Second, Clavell is someone we could learn a little bit about forgiveness from. He was 18 when he was a POW, and shortly after he said he would be the first one to throw a brick through a Japanese embassy erected in England. A few years later and he has overcome his own ignorance, and if you do read the book you see a real empathy for even the antagonists in Shōgun. I think Clavell truly does respect Japan, and not only that he has inspired lots of people to learn more about it too, and that’s laudable.
I think in today’s culture we are often afraid that a piece of media we enjoy will be publicly seen to be problematic and we will be shamed for enjoying it. I think people who are on the left are afraid of being attacked or “canceled” by people farther left than them.
My own biases might be playing a role here too as I’m a white man who didn’t even like Shōgun that much but am in such a rush to defend it. I also might feel like I have to defend my position as someone who lived in Asia for three years and would one day like to write a book set in China.
The debate about Shōgun raises many questions about the nature of authenticity and representation in literary works, and while I don’t have the answer on how to strike a balance between authentic representation and appropriation, reading the book helped me work through the contours of that discussion. In that way, I’m grateful I read this book. it’s possible for Shōgun to have both positive and problematic aspects and by reading, writing, and engaging with those two nuanced ideas at the same time helps you grow as a reader, writer, and thinker.
I hope this article helped you think about those things too. Thanks for reading.
-Luke
P.S. Part II is coming soon where I write about the album “Honor Killed the Samurai” by Ka and “Ran” by Kurosawa and where they draw their references from.
Appropriation is not inherently negative. Ask any musician, it is unavoidable and is often how culture is developed and cultivated.

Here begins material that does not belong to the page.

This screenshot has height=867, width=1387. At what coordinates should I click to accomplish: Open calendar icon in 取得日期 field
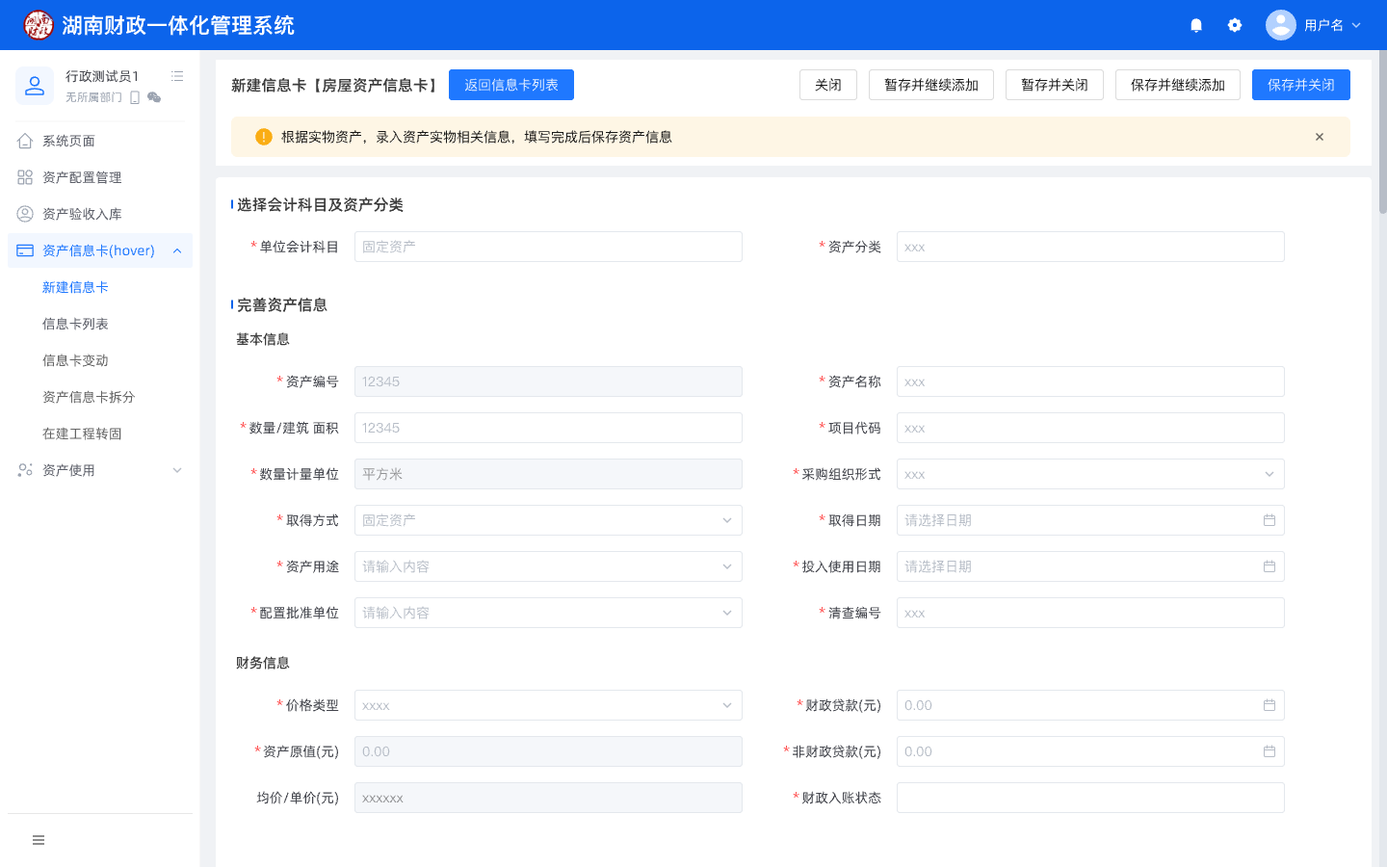click(x=1269, y=520)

Authenticity is the commitment to expressing what you wish for the merit that your interests stand on their own, that it is not done so for the express purpose of reflecting back upon yourself in order to shape your identity - in other words, to do things for the sake of their merit and to create substantial material, not for creating a spectacle or abstract story about yourself just for the sake of yourself. Both shape your identity through action, but the former is constructive and the latter is regressive.
People who get caught up in arguments over appropriation and authenticity often don’t really care about substantive criticism, they’re usually just essentialists who either don’t realize or don’t wish to reveal it.